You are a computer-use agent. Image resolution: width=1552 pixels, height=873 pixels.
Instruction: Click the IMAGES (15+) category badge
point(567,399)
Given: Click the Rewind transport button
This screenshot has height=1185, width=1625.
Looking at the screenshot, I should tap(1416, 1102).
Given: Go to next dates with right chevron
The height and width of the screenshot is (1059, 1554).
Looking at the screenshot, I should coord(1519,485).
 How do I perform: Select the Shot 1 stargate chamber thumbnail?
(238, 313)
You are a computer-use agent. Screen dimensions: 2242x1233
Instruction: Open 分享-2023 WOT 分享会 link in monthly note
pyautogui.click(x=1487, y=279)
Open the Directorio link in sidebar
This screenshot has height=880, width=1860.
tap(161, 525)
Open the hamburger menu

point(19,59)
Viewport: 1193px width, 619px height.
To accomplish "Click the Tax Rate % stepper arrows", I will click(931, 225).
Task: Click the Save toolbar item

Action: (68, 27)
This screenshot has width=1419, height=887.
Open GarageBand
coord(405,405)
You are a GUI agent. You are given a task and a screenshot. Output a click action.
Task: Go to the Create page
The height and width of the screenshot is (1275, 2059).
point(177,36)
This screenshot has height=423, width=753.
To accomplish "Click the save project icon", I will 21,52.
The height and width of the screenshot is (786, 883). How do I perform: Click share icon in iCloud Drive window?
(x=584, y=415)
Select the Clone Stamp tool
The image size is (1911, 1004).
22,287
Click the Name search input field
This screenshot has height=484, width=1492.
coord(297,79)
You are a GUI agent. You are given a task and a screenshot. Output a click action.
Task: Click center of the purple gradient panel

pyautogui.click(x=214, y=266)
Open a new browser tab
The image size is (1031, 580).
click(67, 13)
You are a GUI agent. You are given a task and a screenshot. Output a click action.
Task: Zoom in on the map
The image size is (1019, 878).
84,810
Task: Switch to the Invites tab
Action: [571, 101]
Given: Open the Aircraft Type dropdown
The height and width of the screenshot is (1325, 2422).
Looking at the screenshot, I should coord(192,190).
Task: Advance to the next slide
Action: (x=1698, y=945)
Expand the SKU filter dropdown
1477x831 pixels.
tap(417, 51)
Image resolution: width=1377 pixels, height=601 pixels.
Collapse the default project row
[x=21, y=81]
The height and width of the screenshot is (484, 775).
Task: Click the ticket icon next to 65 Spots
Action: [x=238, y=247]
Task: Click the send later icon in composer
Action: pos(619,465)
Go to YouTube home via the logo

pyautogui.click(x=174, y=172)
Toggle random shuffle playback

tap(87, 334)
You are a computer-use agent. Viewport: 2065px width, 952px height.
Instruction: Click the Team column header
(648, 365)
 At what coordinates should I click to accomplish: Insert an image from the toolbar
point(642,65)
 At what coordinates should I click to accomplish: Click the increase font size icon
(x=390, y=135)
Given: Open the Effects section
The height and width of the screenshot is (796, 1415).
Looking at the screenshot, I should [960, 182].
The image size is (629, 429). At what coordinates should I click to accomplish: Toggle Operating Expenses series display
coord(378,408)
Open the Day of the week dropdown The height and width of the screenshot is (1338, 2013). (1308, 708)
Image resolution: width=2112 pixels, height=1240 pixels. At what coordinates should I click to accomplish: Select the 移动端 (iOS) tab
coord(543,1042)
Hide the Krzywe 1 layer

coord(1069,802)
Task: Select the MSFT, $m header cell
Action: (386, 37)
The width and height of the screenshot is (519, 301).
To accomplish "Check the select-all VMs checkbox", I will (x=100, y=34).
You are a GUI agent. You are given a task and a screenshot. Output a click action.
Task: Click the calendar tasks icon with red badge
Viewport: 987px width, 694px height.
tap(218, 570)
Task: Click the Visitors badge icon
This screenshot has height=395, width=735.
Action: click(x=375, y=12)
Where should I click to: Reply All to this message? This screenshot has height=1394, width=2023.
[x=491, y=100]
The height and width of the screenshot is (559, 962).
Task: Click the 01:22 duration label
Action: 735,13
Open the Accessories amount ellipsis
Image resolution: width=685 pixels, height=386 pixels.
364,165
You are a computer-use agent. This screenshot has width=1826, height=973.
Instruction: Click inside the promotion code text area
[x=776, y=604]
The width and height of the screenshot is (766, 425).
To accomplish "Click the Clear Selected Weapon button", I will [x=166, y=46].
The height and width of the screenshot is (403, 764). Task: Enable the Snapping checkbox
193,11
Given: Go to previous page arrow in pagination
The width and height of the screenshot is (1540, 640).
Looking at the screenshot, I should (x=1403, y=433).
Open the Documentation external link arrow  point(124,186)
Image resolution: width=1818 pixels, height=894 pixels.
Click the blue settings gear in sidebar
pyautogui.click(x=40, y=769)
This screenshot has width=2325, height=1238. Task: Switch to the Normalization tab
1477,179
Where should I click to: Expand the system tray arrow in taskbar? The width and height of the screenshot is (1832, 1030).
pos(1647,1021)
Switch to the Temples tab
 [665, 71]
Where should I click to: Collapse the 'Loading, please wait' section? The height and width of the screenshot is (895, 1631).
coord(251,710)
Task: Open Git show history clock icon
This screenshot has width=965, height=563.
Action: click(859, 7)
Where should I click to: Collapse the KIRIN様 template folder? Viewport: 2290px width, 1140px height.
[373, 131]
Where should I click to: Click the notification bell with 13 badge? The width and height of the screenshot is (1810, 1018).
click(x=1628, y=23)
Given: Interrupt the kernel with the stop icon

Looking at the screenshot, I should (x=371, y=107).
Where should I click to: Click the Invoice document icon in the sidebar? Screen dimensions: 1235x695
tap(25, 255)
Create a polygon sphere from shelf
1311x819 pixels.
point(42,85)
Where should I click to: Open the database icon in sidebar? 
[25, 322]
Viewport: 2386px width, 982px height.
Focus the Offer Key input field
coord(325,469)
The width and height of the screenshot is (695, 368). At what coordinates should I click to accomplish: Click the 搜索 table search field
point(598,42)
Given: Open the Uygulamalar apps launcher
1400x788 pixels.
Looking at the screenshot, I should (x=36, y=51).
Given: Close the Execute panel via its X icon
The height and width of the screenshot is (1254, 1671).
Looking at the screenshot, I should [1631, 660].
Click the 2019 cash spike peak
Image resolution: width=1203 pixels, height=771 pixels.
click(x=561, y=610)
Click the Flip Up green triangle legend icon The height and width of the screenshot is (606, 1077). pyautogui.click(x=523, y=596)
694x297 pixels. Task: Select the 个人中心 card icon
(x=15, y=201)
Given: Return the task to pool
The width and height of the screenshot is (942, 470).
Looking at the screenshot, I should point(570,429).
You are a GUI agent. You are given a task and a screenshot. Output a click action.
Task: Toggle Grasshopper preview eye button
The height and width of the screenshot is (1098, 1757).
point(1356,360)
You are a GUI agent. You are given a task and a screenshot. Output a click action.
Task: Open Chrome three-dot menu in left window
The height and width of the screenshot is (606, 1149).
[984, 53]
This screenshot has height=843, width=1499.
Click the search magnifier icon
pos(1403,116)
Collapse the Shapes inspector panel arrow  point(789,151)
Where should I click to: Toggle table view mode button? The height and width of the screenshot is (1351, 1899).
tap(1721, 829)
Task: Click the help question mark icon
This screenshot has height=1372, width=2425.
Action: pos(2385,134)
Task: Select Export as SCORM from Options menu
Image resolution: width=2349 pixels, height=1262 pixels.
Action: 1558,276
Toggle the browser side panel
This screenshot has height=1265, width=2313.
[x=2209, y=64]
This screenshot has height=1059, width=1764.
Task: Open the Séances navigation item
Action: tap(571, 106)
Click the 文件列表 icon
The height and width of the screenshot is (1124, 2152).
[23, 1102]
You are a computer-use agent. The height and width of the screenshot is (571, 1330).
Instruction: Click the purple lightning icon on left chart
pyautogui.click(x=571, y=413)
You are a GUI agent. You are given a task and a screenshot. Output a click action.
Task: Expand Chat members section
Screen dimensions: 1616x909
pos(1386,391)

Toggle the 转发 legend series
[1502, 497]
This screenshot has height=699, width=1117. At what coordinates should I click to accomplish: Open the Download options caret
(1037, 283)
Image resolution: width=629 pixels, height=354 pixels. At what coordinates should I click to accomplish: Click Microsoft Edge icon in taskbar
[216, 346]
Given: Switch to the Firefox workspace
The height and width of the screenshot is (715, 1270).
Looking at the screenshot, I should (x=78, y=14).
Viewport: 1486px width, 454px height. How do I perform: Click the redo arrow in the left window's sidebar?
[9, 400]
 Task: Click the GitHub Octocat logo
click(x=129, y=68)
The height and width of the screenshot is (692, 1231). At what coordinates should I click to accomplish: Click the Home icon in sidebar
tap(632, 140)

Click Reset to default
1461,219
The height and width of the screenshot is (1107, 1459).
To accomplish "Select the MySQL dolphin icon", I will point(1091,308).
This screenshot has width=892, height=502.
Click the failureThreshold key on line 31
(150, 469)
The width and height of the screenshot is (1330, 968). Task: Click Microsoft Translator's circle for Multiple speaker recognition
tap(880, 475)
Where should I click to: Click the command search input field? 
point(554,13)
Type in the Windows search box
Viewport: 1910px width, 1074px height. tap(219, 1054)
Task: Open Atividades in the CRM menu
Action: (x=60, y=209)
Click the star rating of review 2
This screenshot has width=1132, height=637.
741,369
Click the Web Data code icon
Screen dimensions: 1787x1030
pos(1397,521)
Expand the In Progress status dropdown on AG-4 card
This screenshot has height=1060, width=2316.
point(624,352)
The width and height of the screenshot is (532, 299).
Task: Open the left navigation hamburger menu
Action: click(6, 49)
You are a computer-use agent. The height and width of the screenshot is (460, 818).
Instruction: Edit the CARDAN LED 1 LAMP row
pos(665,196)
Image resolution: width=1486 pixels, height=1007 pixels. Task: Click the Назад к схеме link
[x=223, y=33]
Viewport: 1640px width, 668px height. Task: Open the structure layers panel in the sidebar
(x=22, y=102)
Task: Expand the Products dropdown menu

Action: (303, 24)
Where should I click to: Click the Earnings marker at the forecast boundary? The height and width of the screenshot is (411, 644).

----------

* [What the task requires]: Report each line of the material in which the string "computer" occurs.

* [Written response]:
You are a computer-use agent. Image resolution: width=1552 pixels, height=873 pixels.
You are a computer-use agent. Screen dimensions: 2242x1233
You are a computer-use agent. Viewport: 2065px width, 952px height.
You are a computer-use agent. This screenshot has width=1826, height=973.
You are a computer-use agent. The height and width of the screenshot is (571, 1330).
You are a computer-use agent. The height and width of the screenshot is (460, 818).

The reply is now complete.